Data:
=== Section Start ===
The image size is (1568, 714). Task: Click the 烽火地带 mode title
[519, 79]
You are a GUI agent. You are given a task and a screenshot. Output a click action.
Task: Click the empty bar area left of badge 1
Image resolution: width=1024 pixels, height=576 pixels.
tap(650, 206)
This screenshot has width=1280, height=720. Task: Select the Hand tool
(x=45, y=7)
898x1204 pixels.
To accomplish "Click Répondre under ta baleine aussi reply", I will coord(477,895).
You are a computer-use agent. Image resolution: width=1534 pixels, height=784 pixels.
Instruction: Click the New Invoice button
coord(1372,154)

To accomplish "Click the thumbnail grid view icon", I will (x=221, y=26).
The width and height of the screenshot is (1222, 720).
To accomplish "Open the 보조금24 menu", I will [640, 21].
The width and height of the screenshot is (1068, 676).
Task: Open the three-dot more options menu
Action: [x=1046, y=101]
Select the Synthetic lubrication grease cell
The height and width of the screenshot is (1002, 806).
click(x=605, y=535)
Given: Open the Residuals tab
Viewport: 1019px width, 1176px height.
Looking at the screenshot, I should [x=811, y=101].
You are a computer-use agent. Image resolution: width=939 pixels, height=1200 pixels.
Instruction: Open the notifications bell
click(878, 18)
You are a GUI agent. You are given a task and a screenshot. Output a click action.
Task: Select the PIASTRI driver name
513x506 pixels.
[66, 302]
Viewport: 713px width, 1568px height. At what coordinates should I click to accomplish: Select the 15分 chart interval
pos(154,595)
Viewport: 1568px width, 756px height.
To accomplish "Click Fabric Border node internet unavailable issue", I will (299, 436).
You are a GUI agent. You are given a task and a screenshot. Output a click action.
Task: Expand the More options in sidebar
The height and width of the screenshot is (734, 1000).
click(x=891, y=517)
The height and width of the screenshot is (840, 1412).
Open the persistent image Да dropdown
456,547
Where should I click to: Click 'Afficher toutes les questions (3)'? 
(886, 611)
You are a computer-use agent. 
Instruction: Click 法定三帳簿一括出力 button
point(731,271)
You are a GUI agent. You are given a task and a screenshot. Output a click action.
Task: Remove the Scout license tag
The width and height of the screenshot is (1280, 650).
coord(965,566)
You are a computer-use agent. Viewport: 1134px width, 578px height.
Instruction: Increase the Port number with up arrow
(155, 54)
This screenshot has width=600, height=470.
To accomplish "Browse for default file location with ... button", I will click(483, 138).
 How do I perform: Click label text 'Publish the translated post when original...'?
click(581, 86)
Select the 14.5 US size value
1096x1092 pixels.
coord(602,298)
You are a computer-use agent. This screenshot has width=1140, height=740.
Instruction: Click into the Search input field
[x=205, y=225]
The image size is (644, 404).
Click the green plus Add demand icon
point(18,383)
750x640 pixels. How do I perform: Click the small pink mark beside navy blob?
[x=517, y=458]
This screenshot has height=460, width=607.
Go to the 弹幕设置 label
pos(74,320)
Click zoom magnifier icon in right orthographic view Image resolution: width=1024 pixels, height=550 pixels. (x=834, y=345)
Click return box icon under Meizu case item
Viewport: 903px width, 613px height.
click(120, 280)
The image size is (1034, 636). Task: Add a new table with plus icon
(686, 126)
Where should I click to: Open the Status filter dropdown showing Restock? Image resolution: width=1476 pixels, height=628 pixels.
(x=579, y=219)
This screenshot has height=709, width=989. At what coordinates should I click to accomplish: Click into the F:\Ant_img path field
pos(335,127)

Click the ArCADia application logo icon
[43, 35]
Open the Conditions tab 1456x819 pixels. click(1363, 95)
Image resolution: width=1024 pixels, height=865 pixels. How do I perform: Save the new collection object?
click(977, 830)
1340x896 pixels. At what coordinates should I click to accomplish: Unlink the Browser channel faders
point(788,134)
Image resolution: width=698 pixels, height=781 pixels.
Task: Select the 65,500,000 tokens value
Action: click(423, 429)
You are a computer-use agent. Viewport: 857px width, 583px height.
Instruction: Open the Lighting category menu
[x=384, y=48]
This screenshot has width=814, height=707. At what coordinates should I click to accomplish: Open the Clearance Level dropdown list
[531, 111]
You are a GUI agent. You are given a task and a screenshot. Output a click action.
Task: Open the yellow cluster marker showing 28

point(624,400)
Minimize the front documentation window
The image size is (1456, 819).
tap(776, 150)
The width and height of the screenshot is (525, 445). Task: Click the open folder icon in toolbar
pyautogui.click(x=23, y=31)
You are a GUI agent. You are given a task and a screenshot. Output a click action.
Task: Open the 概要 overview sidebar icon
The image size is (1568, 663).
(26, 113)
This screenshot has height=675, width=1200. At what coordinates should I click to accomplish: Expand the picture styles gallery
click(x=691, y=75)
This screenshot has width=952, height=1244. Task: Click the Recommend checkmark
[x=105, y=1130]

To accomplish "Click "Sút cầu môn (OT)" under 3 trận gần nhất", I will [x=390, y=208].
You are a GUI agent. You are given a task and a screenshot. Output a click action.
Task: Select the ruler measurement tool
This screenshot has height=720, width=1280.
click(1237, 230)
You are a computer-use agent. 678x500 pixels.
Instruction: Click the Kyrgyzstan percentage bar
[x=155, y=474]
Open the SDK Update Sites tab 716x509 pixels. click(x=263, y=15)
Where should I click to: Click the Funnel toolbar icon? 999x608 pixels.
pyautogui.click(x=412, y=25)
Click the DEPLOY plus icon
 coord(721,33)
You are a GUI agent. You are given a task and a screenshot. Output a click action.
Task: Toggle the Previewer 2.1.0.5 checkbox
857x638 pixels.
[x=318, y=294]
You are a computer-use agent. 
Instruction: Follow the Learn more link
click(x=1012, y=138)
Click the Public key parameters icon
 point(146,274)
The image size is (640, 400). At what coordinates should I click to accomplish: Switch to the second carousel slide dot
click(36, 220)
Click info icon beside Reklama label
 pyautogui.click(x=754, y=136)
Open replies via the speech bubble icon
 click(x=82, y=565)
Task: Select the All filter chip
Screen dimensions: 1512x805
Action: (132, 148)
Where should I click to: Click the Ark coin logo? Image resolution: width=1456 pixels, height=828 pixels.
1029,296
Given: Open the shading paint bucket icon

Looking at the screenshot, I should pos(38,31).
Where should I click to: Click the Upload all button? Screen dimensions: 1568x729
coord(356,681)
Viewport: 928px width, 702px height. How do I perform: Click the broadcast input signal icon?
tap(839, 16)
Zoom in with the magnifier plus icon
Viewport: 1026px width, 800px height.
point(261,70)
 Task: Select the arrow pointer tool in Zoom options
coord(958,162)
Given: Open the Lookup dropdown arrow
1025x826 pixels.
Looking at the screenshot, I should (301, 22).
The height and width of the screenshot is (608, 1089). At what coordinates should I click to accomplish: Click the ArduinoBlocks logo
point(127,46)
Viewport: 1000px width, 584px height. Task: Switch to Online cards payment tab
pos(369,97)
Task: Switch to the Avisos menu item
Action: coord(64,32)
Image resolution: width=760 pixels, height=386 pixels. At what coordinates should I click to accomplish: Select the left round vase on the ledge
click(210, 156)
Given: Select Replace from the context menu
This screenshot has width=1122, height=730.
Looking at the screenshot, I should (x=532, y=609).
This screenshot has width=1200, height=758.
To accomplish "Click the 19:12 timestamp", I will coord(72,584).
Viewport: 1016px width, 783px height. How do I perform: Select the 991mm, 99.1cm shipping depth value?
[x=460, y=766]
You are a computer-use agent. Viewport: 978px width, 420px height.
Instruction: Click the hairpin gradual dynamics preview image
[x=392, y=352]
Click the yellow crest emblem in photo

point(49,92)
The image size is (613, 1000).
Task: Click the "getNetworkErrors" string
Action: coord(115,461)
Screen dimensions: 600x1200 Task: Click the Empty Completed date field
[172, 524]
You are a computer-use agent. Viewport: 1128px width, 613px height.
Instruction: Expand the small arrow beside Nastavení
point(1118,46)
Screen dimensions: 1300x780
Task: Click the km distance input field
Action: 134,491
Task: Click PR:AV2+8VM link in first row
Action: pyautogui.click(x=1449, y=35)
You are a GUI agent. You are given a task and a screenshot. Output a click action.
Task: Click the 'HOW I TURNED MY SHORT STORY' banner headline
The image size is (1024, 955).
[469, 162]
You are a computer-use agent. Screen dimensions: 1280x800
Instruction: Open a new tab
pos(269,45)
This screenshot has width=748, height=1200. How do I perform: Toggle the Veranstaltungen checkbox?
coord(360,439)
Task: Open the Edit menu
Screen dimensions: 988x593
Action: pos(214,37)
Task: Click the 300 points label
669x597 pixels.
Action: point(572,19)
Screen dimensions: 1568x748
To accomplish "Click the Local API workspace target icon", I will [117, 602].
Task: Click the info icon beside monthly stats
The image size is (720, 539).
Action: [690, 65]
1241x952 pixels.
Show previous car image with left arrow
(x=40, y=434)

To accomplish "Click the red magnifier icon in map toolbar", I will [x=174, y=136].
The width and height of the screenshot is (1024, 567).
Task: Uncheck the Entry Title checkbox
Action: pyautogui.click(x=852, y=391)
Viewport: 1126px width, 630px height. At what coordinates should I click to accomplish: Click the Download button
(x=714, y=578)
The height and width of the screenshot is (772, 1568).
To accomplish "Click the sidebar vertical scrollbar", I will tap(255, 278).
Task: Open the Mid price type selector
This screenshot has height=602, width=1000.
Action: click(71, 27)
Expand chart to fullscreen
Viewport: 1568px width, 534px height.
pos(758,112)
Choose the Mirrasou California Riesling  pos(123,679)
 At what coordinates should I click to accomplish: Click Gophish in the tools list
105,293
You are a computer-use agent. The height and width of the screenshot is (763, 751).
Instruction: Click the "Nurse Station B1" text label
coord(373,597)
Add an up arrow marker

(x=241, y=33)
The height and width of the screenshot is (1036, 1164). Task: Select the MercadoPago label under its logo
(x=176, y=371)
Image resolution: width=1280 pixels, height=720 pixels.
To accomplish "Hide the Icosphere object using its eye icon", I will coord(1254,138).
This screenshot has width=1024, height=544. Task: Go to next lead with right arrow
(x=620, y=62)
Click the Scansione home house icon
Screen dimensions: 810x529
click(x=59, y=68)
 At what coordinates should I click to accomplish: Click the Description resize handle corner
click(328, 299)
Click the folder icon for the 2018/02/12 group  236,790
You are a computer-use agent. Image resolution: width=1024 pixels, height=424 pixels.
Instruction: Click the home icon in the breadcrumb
=== Section End ===
What you will do:
Pull every line containing the word "sidebar" out of the material.

Task response:
Task: Expand the More options in sidebar
Task: Open the 概要 overview sidebar icon
To accomplish "Click the sidebar vertical scrollbar", I will tap(255, 278).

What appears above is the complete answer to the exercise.